Many Canadians have questioned the aggressive commemorative initiatives of the current government when it comes to the War of 1812. We've been bombarded with new heritage minutes, commemorative coins from the Royal Canadian Mint, and various other forms of remembrances. As of February 2013, the Conservative Government has spent $9.9 million on 131 projects in an effort to create a memory of 1812. Yet, all of this has come at an even greater expense and the neglect of a much more meaningful and influential period in Canadian history. Professional historians have lamented the lack of detail about upcoming First World War centenary events, especially as we pay attention to the comparatively open discussions taking place in Australia and Great Britain, among other states involved in the conflict.

Whatever stance one takes on Canada's involvement in the war from 1914 to 1918, it's impossible to deny the indelible mark those years have made on Canadian identities. Canadian troops, eager to serve Great Britain and the Empire, quickly established a great reputation among British commanders. The well-known battles that took place in the Ypres salient, Somme sector, Passendale, Vimy Ridge, and our lesser known contributions to the so-called "100 Days," saw thousands of Canadian casualties. In Canadian mythology, the battle at Vimy Ridge allegedly resulted in the coming of a nation, the unification of a people, and presaged the autonomy Britain granted Canada in 1931. In the end, over 66,000 Canadians died fighting for Britain's cause.

Across the Atlantic, however, the war had grave consequences for the future of Canada. The men who initially enlisted for overseas service were dominantly of English, Scottish, and Irish decent. Indeed, most of the initial volunteers in the Canadian Expeditionary Force (CEF) were born in the United Kingdom. While this segment of the population understood enlistment as a duty in the service of their native country, significant numbers of men in French Canada vehemently opposed fighting in a British war. Other ethnic communities, such as those from Germany and Austro-Hungary, or conscientious objectors like Mennonites were less sure about Canada's role in the war.

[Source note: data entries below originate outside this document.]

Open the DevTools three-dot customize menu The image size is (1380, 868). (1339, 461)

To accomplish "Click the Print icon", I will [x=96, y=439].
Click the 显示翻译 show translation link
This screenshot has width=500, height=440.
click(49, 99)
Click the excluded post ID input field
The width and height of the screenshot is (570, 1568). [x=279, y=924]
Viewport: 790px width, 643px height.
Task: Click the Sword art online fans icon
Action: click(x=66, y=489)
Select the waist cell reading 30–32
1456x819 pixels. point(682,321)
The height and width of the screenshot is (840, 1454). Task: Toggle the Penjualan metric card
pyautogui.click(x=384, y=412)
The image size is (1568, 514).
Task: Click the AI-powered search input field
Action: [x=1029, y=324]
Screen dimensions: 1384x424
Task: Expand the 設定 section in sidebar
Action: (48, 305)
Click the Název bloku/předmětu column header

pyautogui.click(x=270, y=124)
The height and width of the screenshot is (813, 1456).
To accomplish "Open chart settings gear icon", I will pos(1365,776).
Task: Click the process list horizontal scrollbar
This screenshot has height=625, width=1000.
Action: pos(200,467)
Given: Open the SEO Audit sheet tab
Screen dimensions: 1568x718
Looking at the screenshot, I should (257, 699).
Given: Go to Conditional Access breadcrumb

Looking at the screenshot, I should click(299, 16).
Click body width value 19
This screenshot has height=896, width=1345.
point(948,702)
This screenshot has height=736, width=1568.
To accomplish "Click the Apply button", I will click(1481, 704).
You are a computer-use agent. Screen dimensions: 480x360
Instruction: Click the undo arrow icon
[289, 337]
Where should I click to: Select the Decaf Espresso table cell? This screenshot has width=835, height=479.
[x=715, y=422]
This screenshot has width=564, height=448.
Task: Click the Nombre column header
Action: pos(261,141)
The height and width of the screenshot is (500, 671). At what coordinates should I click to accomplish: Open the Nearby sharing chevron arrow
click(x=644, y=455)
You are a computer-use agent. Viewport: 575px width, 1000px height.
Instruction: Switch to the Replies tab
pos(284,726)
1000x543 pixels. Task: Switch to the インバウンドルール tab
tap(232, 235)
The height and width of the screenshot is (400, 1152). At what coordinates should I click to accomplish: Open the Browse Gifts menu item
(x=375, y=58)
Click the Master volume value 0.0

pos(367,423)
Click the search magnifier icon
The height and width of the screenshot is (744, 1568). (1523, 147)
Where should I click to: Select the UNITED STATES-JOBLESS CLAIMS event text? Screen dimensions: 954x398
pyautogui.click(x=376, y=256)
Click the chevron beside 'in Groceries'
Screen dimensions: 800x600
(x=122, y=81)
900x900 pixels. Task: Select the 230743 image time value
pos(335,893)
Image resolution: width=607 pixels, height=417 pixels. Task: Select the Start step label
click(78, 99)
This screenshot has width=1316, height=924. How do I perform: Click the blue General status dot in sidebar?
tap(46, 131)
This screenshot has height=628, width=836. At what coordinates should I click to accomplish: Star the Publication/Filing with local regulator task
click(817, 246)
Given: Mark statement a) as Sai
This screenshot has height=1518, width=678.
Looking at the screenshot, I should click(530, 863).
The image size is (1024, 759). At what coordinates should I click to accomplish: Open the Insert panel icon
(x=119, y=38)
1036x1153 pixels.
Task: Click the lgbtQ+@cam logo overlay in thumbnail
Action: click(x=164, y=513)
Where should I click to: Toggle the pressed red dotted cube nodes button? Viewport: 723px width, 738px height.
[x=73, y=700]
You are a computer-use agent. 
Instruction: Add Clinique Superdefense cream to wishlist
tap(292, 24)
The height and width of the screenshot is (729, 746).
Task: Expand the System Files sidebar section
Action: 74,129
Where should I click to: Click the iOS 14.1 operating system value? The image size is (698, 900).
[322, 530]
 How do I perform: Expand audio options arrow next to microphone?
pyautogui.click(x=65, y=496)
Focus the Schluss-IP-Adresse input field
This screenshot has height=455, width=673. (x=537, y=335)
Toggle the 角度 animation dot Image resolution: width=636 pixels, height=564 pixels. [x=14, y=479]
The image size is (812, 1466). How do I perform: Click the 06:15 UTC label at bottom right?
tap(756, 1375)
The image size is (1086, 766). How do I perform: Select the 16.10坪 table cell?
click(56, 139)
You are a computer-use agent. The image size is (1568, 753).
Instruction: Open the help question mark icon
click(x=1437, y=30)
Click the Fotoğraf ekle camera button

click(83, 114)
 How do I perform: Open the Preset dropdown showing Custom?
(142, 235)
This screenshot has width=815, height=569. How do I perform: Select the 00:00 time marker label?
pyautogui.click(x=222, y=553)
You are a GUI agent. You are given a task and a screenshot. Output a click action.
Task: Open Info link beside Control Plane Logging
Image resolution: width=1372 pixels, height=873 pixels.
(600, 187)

Vimy Ridge was the costliest day in Canada's military history, costing over 10,600 Canadian casualties registered on 12 April 1917. While Canadian mythology claims that the battle led to the "forging of a nation," the consequences of the battle had the opposite effect. The heavy losses inflicted upon Canada in 1917 forced Canadian Prime Minister Robert Borden to entertain the idea of conscription. Borden's Government passed the Military Services Act later in 1917. Far from unifying the country, the crisis of conscription tore at the very fabric of Canada. Of over 400,000 Canadians conscripted, over 385,000 sought exemption when the Act was enforced in January 1918. The "Easter Riots" of 1918 in Quebec were a direct response to the government's decision to invoke conscription.

In many ways, the consequences of the Great War represented some of the most divisive in Canadian history. Herein lies the current government's dilemma. How, in light of an election scheduled for 2015, could Harper commemorate a war whose implications caused such acerbic backlash between French and English Canada? What are the political implications for the Conservatives should they adopt an aggressive commemorative program from 2014 to 2018? To what degree is the government's lack of disclosure regarding centenary events symptomatic of this political dilemma?

The results of the 2011 election highlighted that the Conservatives occupied a precarious position in the Province of Quebec. Only a handful of Conservatives won seats, while, in an unprecedented wave of support, the NDP dominated many of the ridings. Still, some of the latest polls suggest popular support for Harper's Government hovers around just thirteen percent. With scandals abound in the media over the past months, the current government needs all the support it can possibly muster.

From the perspective of the current government, any approach to commemorating the First World War must be done in a very calculated and cautious way. Thinking historically about Canada's past, the First World War substantially shaped Canadian identities to a much greater degree than the War of 1812. For better or for worse, the First World War changed Canadian politics and culture in unprecedented ways. Remembering the conflict in a substantial way cannot be avoided. If the Government of Canada can honour victims of communism or the Holocaust, surely they can be honest about the consequences that the Great War had on Canadians? Once again, however, the political exigencies of Harper's Government continue to govern the way Canadians are given their history.